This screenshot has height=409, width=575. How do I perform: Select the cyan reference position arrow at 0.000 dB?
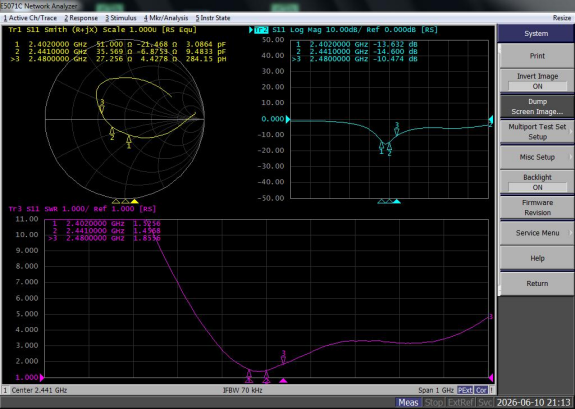point(288,119)
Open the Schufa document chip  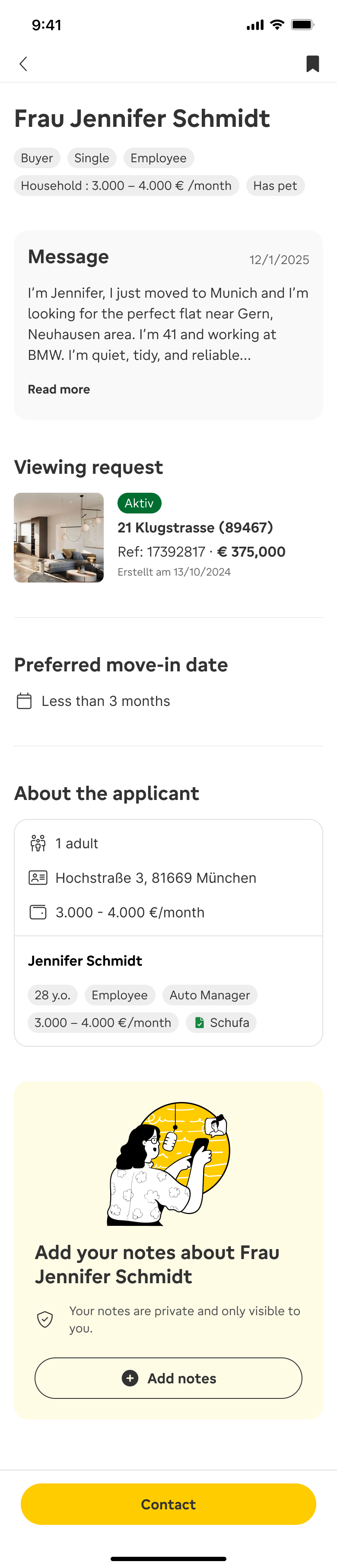[x=222, y=1023]
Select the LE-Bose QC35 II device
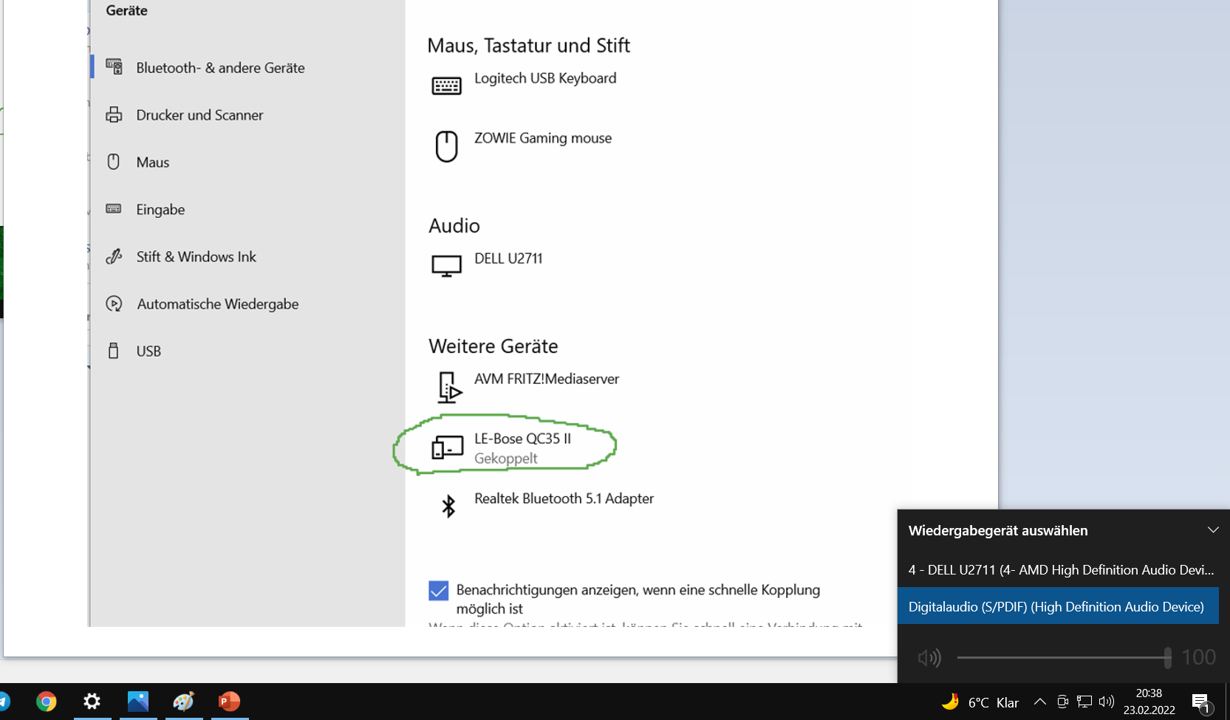Screen dimensions: 1230x720 (x=522, y=447)
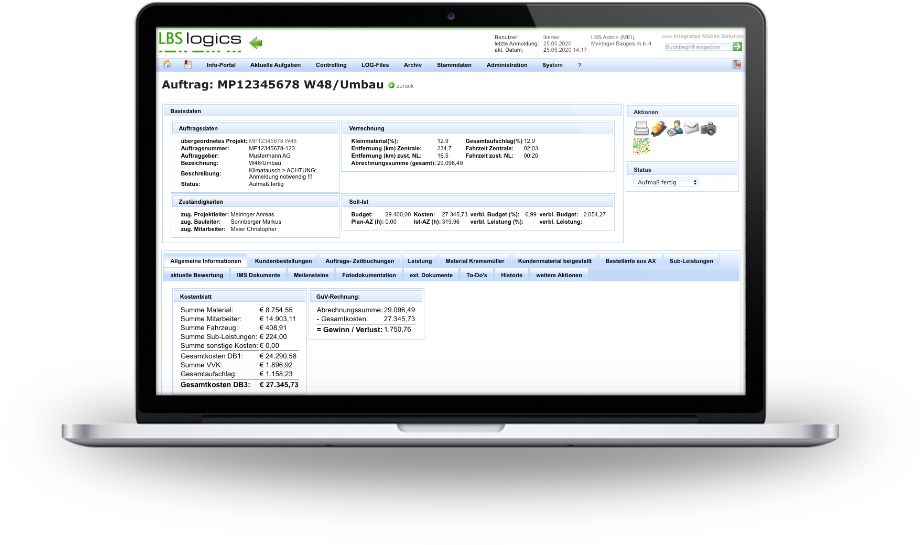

※ ※ ※

Your task> Copy every line above that contains the string "Select". The match is case-sensitive.

Response to the task>
This screenshot has height=409, width=575. How do I perform: Select the cyan reference position arrow at 0.000 dB?
Select the LE-Bose QC35 II device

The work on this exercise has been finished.